The researchers studied a patient with advanced NSCLC who received adagrasib in a phase 1 trial. They sequenced cell-free DNA before treatment, during the response, and after resistance developed. They identified ten distinct resistance alterations that involved four RAS–MAPK genes, which converged to reactivate RAS–MAPK signaling.

The Y96D Mutation

One of the resistance alterations was Y96D, a previously unidentified secondary mutation in KRAS that alters drug binding. In the laboratory, cells expressing KRASG12C/Y96D showed marked resistance to sotorasib, adagrasib, and ARS-1620, another KRASG12C inhibitor in development, suggesting drug class–wide vulnerability to this mutation.

RM-018

The researchers then tested RM-018, a novel KRASG12C inhibitor that has a markedly different mechanism of action—it binds specifically to the active ("RAS[ON]") state of KRASG12C. In multiple models, RM-018 was able to bind and inhibit KRASG12C/Y96D.

Therapeutic Implications

It will be necessary to develop novel compounds that target resistance after an acquired KRAS mutation emerges on the initial KRASG12C inhibitor.
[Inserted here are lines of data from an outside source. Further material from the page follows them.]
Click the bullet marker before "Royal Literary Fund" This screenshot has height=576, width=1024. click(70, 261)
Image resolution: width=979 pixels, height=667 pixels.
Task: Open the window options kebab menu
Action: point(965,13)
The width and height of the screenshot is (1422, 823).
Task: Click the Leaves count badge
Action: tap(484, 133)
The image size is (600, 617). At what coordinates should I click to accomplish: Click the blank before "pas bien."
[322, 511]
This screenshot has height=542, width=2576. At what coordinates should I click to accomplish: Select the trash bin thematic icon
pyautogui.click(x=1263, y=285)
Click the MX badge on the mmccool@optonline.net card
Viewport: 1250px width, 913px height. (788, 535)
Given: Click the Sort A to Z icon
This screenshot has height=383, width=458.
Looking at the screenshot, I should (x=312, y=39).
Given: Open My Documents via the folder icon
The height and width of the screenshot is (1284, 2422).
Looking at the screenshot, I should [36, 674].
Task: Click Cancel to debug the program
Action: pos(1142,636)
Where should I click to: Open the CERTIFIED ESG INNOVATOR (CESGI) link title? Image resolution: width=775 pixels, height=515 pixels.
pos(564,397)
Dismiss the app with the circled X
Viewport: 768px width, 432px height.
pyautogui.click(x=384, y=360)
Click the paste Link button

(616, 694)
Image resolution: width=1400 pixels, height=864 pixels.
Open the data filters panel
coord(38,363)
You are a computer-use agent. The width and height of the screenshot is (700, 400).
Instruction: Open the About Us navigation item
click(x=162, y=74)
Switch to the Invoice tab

The findings of this study will help direct the rational design of those next-generation inhibitors.

However, the abundance of mutations downstream of RAS suggests MAPK reactivation alone may be sufficient to drive resistance in at least some KRASG12C-mutant cancers. Combining KRASG12C inhibitors with downstream MAPK pathway inhibitors may be necessary to prevent or overcome resistance.